Material for this exercise →
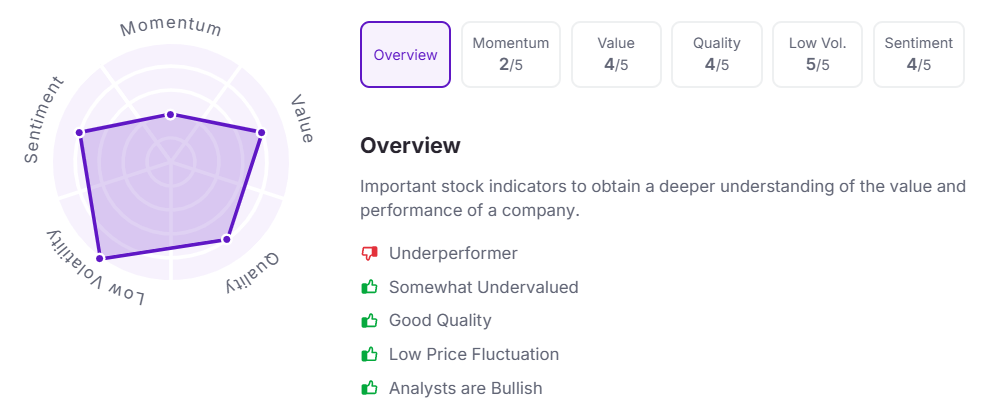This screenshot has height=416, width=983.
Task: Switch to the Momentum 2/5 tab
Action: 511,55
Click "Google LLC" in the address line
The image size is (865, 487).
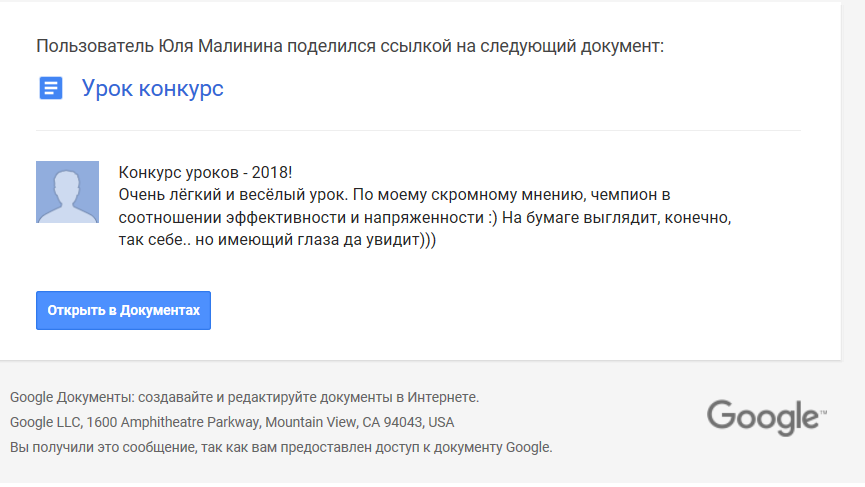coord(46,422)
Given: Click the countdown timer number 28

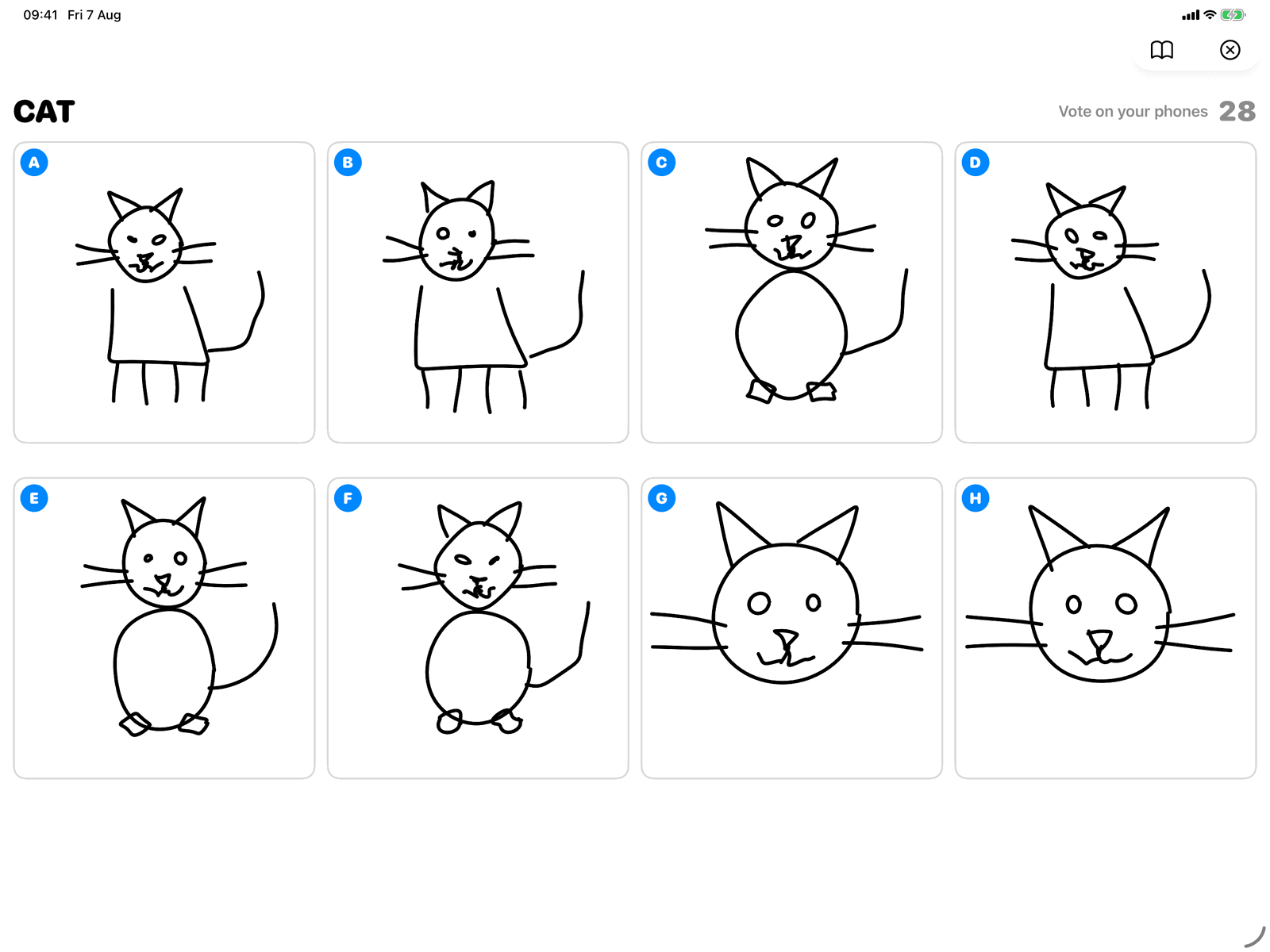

Problem → Copy exactly, with no pictures, the lines from the line containing "the address line" through the last line of the records above.

Solution →
Click "Google LLC" in the address line
The image size is (865, 487).
coord(46,422)
Given: Click the countdown timer number 28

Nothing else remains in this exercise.